In an analysis of 6,467 institutions that manage over $100 million in long positions, researchers from Clemson University, Colorado State University, and the University of Toledo found that including leveraged ETFs in an institutional portfolio has an overall detrimental effect on performance, reported Institutional Investor.
From 2006 until 2011, the proponents of the study found that the proportion of institutions with leveraged ETF holdings rose from less than 1% to 12%. Institutional participation in the leveraged ETF market, meanwhile, rose from 3.2% to 31.1% during the five-year period ended in June 2013.
A deeper dive into revealed that leveraged were most likely to be present among certain types of institutions, such as “transient institutions,” any fund with high portfolio turnover, and “quasi-indexers,” hybrids of index-trackers and active managers, rather than the more white-shoe likes of pension funds, endowments, insurance companies.
While there was significant appetite for the instruments, the authors asserted that they were “best suited for sophisticated institutional investors, and may be potentially costly for unsophisticated investors.” The correlation between leveraged ETF holdings and institutional underperformance was observed among those that are “likely to lack skills” – presumably with respect to execution and market timing ability, for example – as opposed to institutions with “potentially good skills,” where leveraged ETF exposure had no impact on performance.
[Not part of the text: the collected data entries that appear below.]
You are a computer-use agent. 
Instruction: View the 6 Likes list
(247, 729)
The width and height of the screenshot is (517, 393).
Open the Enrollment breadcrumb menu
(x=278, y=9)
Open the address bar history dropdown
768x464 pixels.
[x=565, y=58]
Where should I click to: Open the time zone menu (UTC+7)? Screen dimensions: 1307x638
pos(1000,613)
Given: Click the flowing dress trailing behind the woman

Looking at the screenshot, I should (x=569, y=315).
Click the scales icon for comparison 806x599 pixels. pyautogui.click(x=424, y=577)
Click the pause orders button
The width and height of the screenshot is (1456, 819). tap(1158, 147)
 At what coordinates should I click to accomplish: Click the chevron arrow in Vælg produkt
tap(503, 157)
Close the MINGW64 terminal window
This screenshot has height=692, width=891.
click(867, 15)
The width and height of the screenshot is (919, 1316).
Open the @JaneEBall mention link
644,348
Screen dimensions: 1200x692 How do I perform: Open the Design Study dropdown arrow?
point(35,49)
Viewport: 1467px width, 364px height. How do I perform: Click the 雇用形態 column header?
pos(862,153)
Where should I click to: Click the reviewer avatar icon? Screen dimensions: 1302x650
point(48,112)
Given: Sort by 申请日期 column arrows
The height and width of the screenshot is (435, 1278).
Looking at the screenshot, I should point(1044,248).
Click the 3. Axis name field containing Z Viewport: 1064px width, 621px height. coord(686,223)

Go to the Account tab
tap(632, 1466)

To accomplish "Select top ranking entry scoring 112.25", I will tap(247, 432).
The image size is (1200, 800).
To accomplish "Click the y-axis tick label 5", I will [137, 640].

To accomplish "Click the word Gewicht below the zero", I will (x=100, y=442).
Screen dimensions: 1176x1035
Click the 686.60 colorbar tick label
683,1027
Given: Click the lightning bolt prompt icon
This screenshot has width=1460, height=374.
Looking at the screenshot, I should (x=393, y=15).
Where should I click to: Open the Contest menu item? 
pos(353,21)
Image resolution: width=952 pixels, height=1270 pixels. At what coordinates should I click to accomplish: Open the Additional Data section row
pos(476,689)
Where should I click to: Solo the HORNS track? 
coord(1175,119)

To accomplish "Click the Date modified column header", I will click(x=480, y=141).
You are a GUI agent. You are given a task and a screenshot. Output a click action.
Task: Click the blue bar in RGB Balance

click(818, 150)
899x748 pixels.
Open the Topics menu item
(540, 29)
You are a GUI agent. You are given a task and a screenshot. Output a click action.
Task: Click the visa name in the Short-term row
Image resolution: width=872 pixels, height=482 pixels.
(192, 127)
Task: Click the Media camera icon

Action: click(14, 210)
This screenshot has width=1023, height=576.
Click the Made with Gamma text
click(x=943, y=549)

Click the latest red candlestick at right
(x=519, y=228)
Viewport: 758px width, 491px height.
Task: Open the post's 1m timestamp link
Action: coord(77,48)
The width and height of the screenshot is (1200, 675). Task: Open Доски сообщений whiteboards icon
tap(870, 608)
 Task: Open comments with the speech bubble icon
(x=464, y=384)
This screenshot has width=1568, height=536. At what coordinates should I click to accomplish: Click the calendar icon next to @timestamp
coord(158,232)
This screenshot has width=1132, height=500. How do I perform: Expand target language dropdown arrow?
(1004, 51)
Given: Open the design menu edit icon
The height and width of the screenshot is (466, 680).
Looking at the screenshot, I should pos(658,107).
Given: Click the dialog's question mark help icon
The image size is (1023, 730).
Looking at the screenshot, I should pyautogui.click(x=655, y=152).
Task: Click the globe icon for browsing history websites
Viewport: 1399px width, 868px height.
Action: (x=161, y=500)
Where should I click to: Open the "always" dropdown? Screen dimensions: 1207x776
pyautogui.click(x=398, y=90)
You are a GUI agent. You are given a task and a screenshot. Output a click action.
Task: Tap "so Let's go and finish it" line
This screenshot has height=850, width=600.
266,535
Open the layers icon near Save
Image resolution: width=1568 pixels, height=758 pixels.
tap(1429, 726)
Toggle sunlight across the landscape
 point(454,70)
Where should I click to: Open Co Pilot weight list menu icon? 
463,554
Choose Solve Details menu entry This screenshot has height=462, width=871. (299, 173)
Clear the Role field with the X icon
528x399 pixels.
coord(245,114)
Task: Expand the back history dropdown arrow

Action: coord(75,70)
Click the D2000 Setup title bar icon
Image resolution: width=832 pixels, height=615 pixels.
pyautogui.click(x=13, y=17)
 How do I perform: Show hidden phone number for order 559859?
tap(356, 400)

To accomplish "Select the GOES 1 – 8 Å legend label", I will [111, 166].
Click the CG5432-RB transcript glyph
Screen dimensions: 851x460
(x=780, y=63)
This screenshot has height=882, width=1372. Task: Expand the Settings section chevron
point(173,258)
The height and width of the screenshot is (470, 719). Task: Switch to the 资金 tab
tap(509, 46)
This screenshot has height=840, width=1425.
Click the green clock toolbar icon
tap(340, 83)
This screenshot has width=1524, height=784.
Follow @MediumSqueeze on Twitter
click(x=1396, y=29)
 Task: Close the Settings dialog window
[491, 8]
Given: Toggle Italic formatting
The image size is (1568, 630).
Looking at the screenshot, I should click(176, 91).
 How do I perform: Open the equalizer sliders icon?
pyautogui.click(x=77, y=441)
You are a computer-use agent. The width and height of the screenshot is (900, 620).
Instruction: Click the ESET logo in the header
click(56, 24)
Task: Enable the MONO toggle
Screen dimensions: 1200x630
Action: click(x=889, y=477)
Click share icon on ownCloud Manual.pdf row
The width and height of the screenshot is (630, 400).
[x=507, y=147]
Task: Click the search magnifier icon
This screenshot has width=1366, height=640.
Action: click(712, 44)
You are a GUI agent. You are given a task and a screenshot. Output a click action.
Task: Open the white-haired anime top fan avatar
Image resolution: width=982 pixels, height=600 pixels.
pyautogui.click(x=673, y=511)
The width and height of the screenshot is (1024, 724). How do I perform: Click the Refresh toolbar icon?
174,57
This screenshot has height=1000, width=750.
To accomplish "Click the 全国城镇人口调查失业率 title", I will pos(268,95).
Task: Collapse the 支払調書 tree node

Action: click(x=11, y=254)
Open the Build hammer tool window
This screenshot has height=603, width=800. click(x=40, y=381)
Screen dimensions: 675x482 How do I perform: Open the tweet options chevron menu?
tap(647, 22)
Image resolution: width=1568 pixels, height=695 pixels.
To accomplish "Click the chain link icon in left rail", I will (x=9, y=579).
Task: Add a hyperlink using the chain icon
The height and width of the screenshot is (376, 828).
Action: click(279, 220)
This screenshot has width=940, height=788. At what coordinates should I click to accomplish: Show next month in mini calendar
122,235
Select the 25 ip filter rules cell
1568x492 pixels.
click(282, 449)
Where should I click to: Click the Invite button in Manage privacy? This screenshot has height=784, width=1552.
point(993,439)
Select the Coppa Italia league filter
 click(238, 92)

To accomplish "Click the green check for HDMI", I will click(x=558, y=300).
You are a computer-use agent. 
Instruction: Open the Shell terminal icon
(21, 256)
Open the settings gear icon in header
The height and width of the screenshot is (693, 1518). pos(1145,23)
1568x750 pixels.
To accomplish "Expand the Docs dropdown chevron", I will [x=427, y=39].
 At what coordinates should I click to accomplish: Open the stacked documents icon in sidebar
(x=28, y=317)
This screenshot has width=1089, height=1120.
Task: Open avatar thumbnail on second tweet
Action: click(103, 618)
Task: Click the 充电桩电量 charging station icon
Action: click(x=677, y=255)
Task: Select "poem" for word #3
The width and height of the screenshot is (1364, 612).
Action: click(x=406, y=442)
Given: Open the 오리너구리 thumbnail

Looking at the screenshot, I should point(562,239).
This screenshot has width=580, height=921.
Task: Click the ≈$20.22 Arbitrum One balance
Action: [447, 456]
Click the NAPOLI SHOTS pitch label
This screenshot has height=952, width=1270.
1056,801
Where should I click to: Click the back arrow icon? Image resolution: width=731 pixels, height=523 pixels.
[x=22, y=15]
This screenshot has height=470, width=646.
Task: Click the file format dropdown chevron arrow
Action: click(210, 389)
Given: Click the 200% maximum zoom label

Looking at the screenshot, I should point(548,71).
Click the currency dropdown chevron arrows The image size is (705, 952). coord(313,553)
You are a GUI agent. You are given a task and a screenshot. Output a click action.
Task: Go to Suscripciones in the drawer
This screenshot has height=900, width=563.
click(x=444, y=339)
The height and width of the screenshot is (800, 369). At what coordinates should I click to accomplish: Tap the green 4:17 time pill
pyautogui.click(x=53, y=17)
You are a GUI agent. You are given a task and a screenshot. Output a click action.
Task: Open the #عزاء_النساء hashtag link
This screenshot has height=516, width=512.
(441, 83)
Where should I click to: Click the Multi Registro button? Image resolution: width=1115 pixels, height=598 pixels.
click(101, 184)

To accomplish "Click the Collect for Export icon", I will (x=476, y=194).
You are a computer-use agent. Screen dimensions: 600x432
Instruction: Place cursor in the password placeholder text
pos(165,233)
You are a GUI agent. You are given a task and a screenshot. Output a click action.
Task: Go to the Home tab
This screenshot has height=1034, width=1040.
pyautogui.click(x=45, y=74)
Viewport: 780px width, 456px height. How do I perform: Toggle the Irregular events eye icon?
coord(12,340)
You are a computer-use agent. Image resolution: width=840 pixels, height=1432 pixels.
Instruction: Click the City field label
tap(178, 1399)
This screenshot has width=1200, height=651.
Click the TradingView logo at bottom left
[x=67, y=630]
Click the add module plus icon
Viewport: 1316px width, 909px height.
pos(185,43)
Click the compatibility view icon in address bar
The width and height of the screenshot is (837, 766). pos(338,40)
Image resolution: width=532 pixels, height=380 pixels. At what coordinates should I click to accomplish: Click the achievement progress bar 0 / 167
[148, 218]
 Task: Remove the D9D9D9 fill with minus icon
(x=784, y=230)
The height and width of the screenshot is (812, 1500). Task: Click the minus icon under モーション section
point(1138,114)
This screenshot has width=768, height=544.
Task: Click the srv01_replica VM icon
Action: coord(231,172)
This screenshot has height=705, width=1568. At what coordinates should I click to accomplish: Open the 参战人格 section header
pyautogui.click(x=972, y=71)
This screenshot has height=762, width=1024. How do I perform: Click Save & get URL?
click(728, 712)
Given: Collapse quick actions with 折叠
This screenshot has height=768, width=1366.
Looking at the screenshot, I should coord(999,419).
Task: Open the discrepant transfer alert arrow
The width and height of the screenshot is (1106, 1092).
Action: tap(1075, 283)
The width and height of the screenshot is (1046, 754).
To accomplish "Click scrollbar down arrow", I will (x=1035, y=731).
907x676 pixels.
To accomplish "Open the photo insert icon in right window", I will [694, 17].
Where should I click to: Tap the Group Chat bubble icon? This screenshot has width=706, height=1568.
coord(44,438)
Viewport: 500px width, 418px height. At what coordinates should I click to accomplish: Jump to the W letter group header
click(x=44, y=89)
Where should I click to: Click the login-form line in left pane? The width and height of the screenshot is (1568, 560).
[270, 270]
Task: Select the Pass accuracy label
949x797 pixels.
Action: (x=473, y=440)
The study recognized that skilled institutions could extract additional value from dynamic strategies with leveraged ETFs, but leave less-sophisticated institutional portfolios exposed to unintended or excessive risks that may diminish portfolio returns.
“If a particular institution holds these products, then you can tell that… this institution is going to perform worse relative to its peers in the future,” Kainan Wang of the University of Toledo, one of the study’s authors, told Institutional Investor. “I think policymakers should be considering lev ETFs as a bad product.”